Synthetic Fuel Facilities, page 38

3.              Please explain to us if idling your South Carolina facility has been given any consideration in light of the recent market price of oil.  In this regard, we note your disclosure of a full phase out of the tax credit given market prices above $70 per barrel.  If applicable, please supplement your response with any impairment testing that may have recently been performed.

Response:

Our current estimate for 2007 synthetic fuel tax credit phase-out of 37% (as of August 31, 2007) has not risen to a level where we would consider reducing production or idling our synthetic fuel facilities.  We continuously monitor oil prices and their impact on our estimate of synthetic fuel tax credit phase-out percentage and the resulting implications for the operation of these facilities.
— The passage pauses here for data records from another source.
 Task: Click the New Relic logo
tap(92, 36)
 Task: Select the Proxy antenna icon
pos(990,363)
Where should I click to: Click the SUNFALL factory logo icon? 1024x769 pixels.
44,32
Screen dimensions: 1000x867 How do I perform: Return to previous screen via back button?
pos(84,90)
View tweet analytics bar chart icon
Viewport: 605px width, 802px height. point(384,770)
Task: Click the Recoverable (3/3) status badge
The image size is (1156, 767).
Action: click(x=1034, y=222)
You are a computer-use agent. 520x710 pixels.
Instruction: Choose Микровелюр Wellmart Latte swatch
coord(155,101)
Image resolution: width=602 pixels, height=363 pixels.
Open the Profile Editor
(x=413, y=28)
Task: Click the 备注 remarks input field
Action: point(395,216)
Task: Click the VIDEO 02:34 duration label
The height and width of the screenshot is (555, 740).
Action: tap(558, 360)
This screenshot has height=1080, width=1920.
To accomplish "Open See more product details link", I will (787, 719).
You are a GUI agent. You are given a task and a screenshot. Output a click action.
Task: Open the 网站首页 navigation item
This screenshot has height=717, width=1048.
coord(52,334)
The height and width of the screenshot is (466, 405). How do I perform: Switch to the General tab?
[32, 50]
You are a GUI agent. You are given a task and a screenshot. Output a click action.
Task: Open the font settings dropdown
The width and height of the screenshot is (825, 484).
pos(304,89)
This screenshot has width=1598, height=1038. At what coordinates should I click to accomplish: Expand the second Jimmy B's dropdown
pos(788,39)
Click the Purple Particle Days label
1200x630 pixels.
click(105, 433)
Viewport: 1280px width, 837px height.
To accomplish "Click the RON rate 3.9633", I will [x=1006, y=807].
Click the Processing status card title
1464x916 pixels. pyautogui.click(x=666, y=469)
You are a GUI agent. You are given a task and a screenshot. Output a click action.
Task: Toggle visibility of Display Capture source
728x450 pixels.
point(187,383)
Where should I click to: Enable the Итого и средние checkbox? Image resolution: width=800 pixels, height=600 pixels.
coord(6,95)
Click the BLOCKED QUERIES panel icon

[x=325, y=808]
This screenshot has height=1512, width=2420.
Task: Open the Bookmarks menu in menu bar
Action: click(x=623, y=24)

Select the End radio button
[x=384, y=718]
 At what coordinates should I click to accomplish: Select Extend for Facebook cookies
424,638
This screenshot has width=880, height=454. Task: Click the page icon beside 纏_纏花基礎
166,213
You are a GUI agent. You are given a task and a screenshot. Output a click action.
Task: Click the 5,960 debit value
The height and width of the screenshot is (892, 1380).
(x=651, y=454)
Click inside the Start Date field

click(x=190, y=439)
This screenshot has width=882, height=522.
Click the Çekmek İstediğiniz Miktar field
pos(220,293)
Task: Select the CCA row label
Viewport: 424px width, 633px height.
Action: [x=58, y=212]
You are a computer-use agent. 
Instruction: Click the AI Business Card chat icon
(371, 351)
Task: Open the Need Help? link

While NYMEX oil prices for light, sweet, crude oil for the balance of 2007 average $73.38 per barrel (as of August 31, 2007), the current NYMEX price is not necessarily indicative of the expected phase-out percentage for 2007.  As explained on page 38 of our 2006 Combined Annual Report on Form 10-K, the actual 2007 oil price phase-out will be computed based on average annual wellhead oil prices for all domestic oil production as published monthly by the Energy Information Administration (EIA).  For the first six months of the year (the only months published to date by the EIA), the monthly EIA wellhead price averaged $56.10 per barrel compared to average NYMEX prices for the same period of $61.61.  Our current estimate of the 2007 phase-out percentage of 37% is based on actual oil prices to date as well as forward market prices and volatilities, adjusted for the relationship between historical forward prices and actual oil prices used to calculate the synthetic fuel tax credit phase-out.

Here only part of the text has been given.